Innovation in Sports Injuries
News flash: We as doctors are not as good as we need to be. Athletes want quicker and better recoveries from injury. We will do better. Here, in part, is how.
Injuries happen not only to athletes but to everyone who is active. Whether caused by a momentary lack of attention, complacency when in dangerous positions, or pushing the limits of what human performance can do, the body simply fails. The failure is most often a tear of the soft tissues, muscles, tendons, and cartilage that transmit the forces we apply to our bones. And sometimes even the bones themselves break. The healing—except in the case of the bones—never results in a return to absolutely normal anatomy. The collagen that makes up the tissues forms first as a scar and only later remodels to a close proximity of the original structure. The entire process, from tearing to healing, often takes a year.
What is frustrating about this picture is that we, as athletes, expect the process to be much, much faster. We look to our physicians and surgeons to speed it up. But while we have developed phenomenal tools for repairing injuries, our stimulants for accelerating healing remain in their infancy.

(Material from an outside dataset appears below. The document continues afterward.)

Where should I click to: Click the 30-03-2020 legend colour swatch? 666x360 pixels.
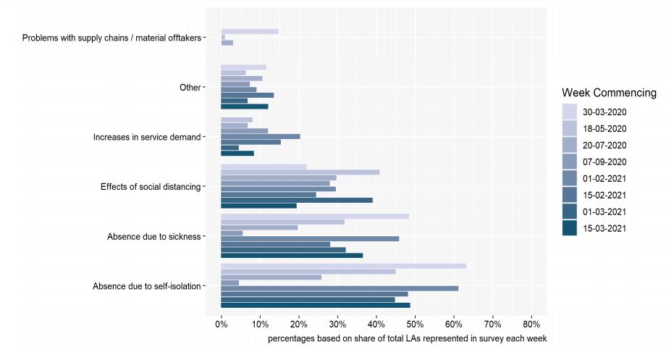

Still, we know what these stimulants are. The process of healing can be hastened with a broad spectrum of strategies. These include injections of stem cell-derived self-repair cells, growth factors, cytokines (which change the biochemistry of the healing tissue), chemotactic factors (which recruit additional healing factors), soft tissue massage (to stimulate the mechanoreceptors on the walls of cells), electricity, ultrasound, acupuncture, and lasers. Magnetic fields can orient and oscillate the cells, while exercise brings new blood flow, stretches the tissues, and improves the mental outlook. Optimized nutrition also plays a key role in the healing process.
All of these tools help—yet none of them works well enough. Yet.
Innovation in this space is most likely not going to come from the invention of a magic healing bullet, but more likely from the combination of the above tools into staged therapies. Why? Because the healing of tissues relies on the introduction of specific signals at specific times.
The healing process for collagen tissues after injury, for example, follows a sequence: immature collagen formation with small fibrils, followed by a maturation with a mixture of small and larger collagen fibrils. If this process is disrupted, a disorganized scar forms. If it’s guided properly, tissue regeneration can occur.
Each of the stimulation techniques above is helpful to induce regeneration—but some are much more helpful at specific times in the healing process. Learning exactly how to target those times is one step in today’s innovation process.
Additionally, we are developing the tools to manipulate protein production genetically. In the same way we use mRNA vaccines to produce spike proteins and help the body recognize viral particles, we expect to use genetic stimulants to induce muscle, cartilage, and ligament-specific proteins for tissue repair.
So the next time you get injured, your injury and healing patterns may be analyzed by more than just the usual physical exam, X-ray, and MRI. You may get chemically, biologically, and genetically quantified, then treated chronologically with an array of therapies designed to help you become fitter, faster, and stronger than you were before your injury.